Gina lifts one shoulder in a shrug. “Maybe I got tired of being erased.”
She stands, already halfway to the door before I can process what she means.
I look down at the envelope. It's unsealed.Ivy, inked in sharp cursive across the front. The paper is smooth beneath my fingertips, heavier than it looks. I don’t open it, not yet. My thumb drifts along the seam while my other hand trembles against the side of the cup I haven’t touched.
The café around me hums with the comfort of strangers, low music, milk steamers, the clink of ceramic. But I feel like I’m in a soundproof box, the noise muffled by the rush of blood in my ears. My chest is tight, jaw clenched, every cell bracing for something I can’t name.
I don’t even know what I’m afraid of what she said, or what she didn’t. Or maybe I do.
I’ll tell you everything soon.
Jack’s words feel like they’re fading, losing shape under the weight of Gina’s certainty.
I flip the envelope over. Pause. Then, slowly, I slide the flap open and peer inside. There’s a stack of photos. A printed email. A screenshot of a bank statement. The top photo is slightly crooked, like someone snapped it in a rush, Jack’s car parked outside a townhouse I don’t recognize. The timestamp is recent.

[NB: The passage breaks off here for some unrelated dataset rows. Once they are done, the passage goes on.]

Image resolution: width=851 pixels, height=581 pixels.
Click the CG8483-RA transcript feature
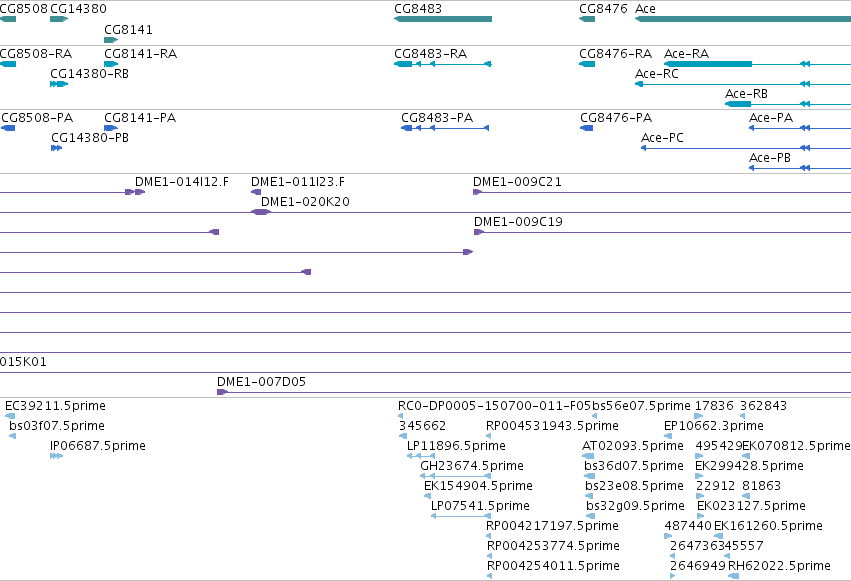[x=443, y=64]
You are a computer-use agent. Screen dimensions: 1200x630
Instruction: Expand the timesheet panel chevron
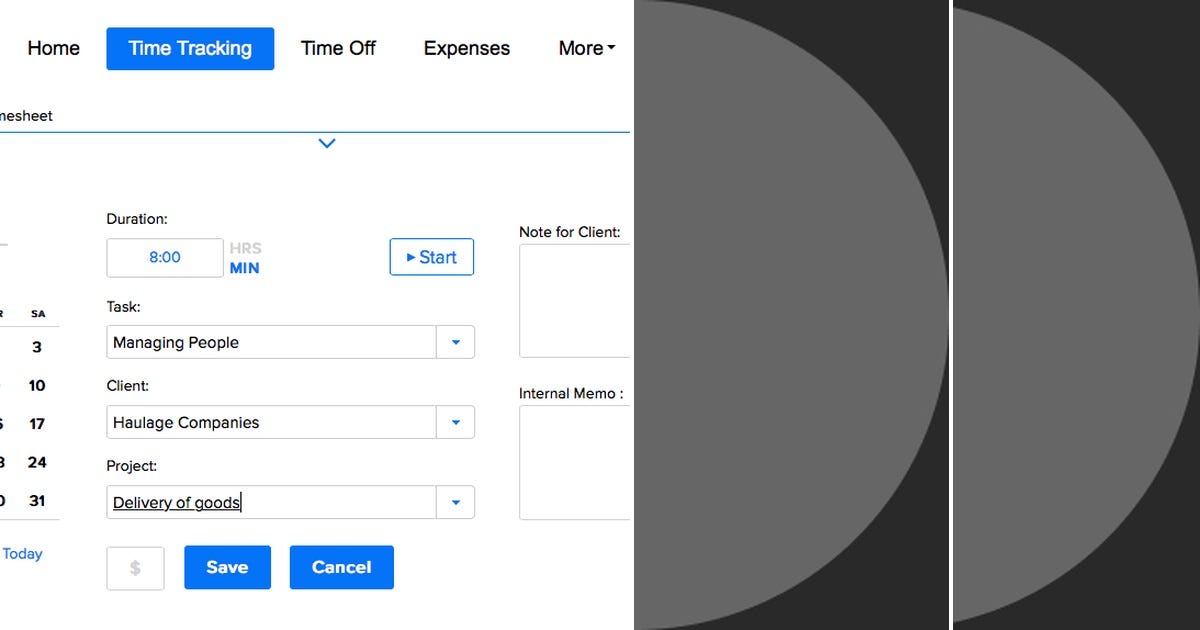pyautogui.click(x=326, y=143)
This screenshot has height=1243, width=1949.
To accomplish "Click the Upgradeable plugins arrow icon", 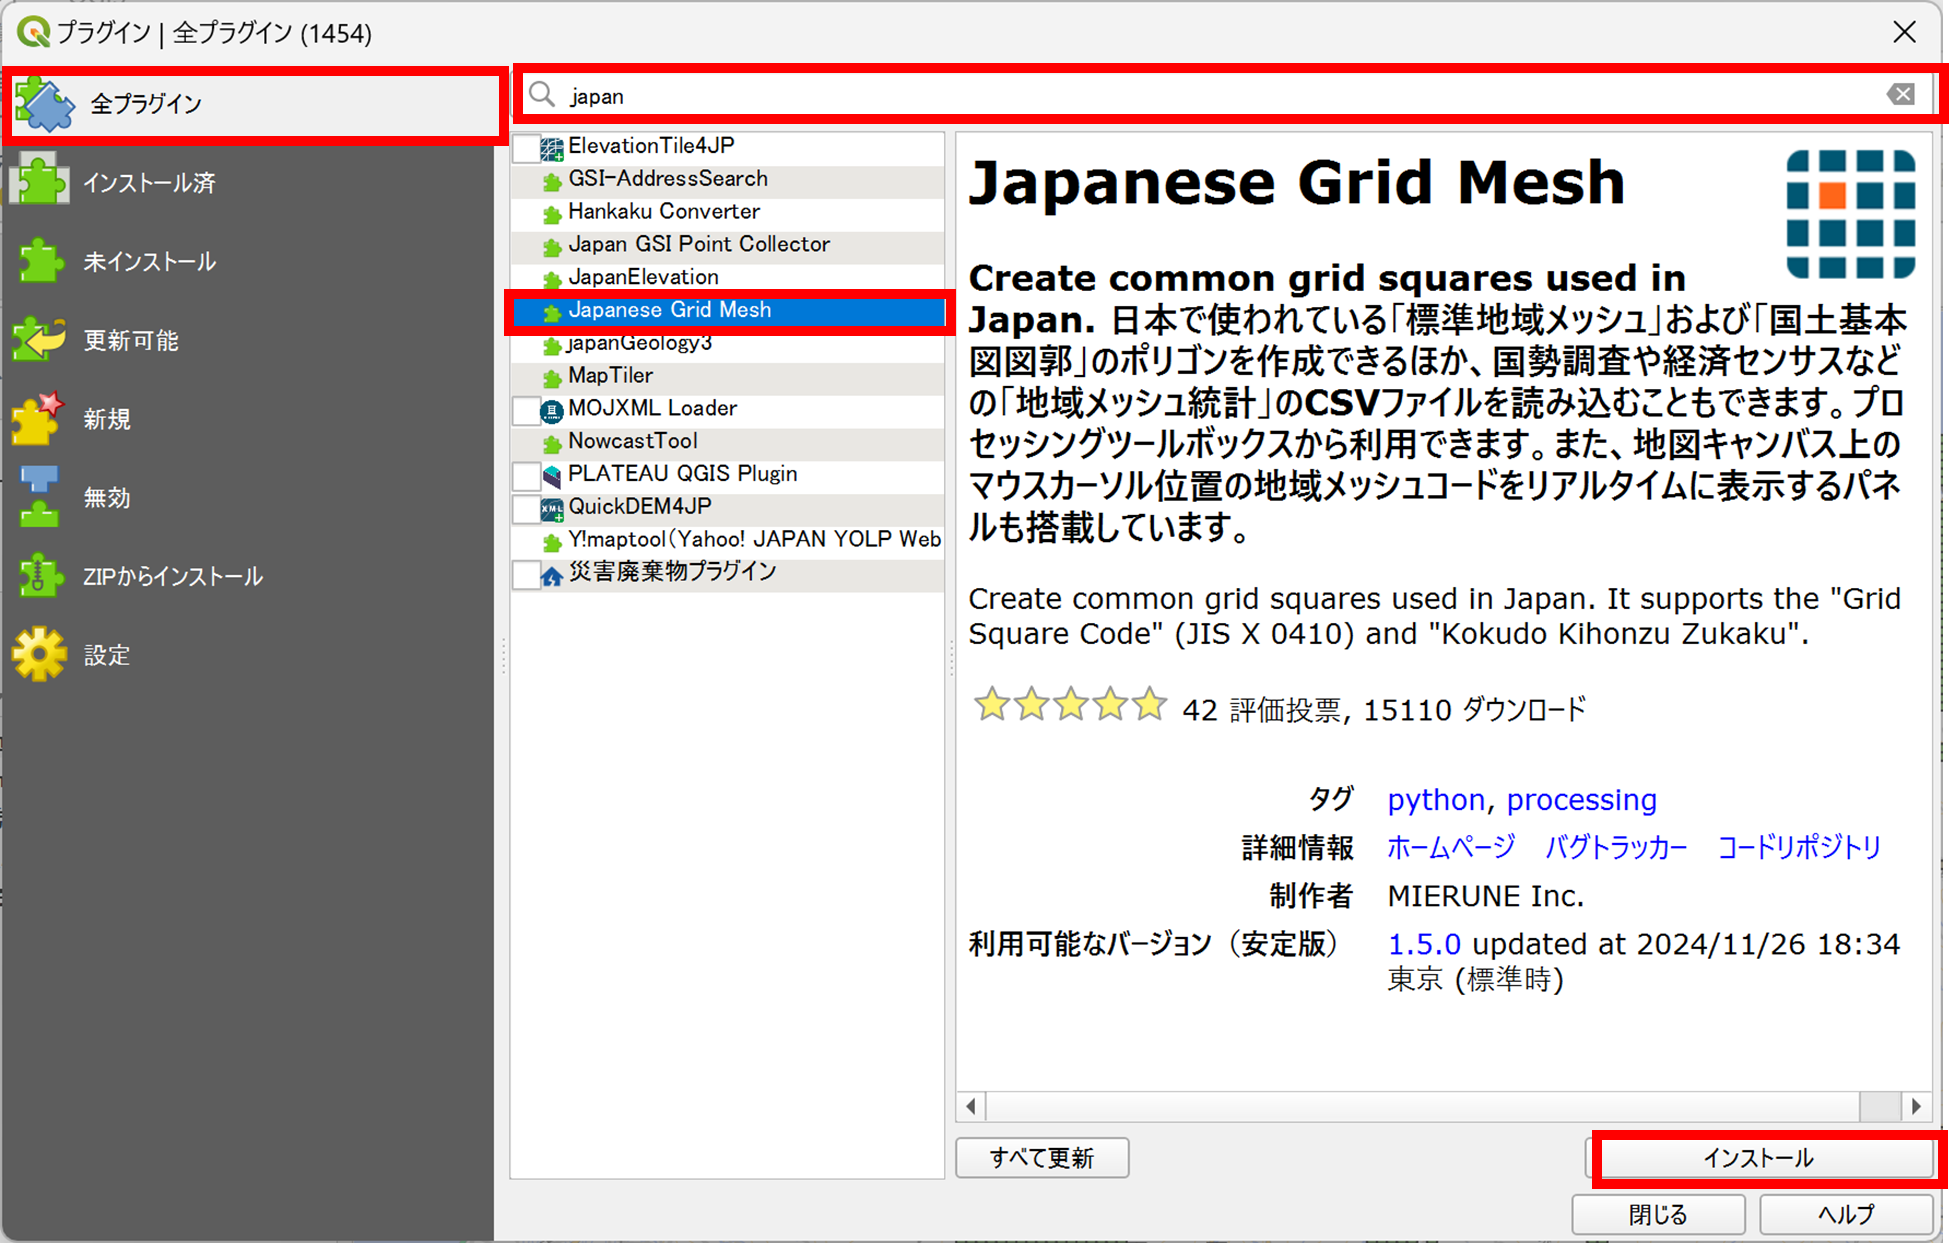I will (x=40, y=340).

My reflection stares back at me from the café window, flushed, unreadable, still dressed like the version of myself that believes in clean slates and quiet mornings. But maybe that version doesn’t exist anymore.
I tuck the envelope into my bag and rise from my seat. I smooth my blouse, tighten my grip on the strap, and walk out into the late afternoon sun with my jaw set and pulse unsteady.
I need space. Air. Distance from Gina, from Jack, from the truth I’m not ready to read. Because once I know… I can’t un-know. And right now, I’m still choosing not to look.
20
JACK
I’m in my office before seven, the city still gray and yawning outside the windows, as if even Manhattan isn’t ready for what this day is about to become. Leo Santiago is already waiting for me, slouched in the armchair by the bar like he owns the place. He’s in jeans and a blazer, sipping espresso like it’s whiskey, looking every bit the fixer I remember, calm, sharp, dangerous in a subtle way.
“I pulled the article,” he says without waiting for a greeting. “But it won’t stay buried unless we give them something better to print.”
“Define better,” I mutter, loosening my tie.
“Better than the truth,” he replies.
My jaw tightens. Leo only speaks in half-truths and strategic lies. It’s how he made his name cleaning up corporate disasters and political landmines. He’s also the reason the media never found out about the kid.
“What does Derek have on me?”
Leo pulls a file from his bag and tosses it on the table. “Not much that isn’t already sanitized. But he’s pushing a version of you that looks like manipulation. Player. Strategist. Someonewho seduced Ivy to steal her away. He’s painting you as someone who can’t be trusted.”
My chest is tense. That last part? It’s not just strategy. It’s personal.
“What’s your plan?” I ask.
Leo eyes me. “Depends. Are you ready to go nuclear? Or are you still trying to protect her?”
I don’t answer. Because both are true.
Leo leans forward. “Here’s the strategy. We distract. Give them a new headline. A different story. We release a piece on your new investment, your company’s expansion, your philanthropic push, the STEM initiative. We spin the ‘player’ narrative into ‘reformed powerhouse with a purpose.’ If we beat Derek to the next headline, we control the frame.”
“And if that’s not enough?” I ask.
“Then we outplay him. We dig. We find what he’s hiding and leak it first.”
When Leo leaves, I try calling Ivy. She doesn’t pick up.
At five-thirty, I’m standing outside her building. I spot her cab first, then her figure behind the glass, her profile backlit by fading light.
When she steps out, my breath catches. She looks good. Gorgeous, even. Confident. Like last night never rattled her. Like my secrets don’t have the power to undo what we built. Except they do. I take a step forward, heart pounding. She sees me, pauses. Her lips part, but she doesn’t smile.